-- Extrait choisi --
Pour ne rappeler que quelques-unes de ces tueries, le 28 décembre 2011, 19 des 34 civils kurdes tués à Roboski avaient moins de 18 ans. La branche de l’IHD d’Amed, a déclaré en 2019 que 36 personnes sont mortes, dont 16 enfants, suite à des « accidents » impliquant des véhicules blindés des forces armées turques au cours des 10 dernières années. La quasi totalité de ces morts ont eu lieu dans les régions kurdes.
Pendant les couvre-feux en 2015-2016 dans plusieurs localités kurdes, de nombreux enfants ont été tués à la suite de tirs ouverts depuis des véhicules blindés des forces armées turques. Bişeng Goran (12), Nidar Sümer (17), Mahmut Bulak (16), Muğdat Ay (12), Cemile Çağırga (10), Tahir Yaramış (35 jours), Elif Şimşek (8), Berat Güzel (12), Ramadan Gümüş (14), Hidayet Tek (4), Esra Şalk (2), Müslüm İlhan (8), Enes Erdem (9) pour n’en citer que quelques-uns.

-- À vous --
Relevez, dans l'extrait choisi, chaque enfant nommé dont l'âge indiqué est inférieur à 10 ans, en précisant cet âge.

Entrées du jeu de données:
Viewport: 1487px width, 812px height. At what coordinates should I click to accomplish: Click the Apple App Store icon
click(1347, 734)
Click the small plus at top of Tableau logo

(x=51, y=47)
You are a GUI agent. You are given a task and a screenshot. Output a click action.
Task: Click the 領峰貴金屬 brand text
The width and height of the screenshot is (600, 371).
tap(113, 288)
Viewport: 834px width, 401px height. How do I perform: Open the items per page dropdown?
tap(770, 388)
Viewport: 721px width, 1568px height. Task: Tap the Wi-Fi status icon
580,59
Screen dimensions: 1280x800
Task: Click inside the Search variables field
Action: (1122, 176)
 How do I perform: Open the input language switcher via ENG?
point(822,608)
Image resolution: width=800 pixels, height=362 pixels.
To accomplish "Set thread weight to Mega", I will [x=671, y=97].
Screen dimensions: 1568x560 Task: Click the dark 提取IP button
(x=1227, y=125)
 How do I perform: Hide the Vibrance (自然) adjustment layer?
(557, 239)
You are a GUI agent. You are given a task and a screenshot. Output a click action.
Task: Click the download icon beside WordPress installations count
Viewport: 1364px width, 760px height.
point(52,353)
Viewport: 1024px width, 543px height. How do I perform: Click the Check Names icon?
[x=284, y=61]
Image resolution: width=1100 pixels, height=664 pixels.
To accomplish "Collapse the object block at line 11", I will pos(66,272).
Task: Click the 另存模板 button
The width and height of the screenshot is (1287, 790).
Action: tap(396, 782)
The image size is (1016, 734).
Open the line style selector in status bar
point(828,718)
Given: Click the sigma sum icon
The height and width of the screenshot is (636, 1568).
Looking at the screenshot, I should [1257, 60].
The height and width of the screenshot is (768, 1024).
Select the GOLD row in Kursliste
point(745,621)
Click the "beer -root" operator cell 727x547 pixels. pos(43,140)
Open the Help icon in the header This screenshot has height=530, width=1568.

-- Solution détaillée --
- Tahir Yaramış (35 jours)
- Elif Şimşek (8 ans)
- Hidayet Tek (4 ans)
- Esra Şalk (2 ans)
- Müslüm İlhan (8 ans)
- Enes Erdem (9 ans)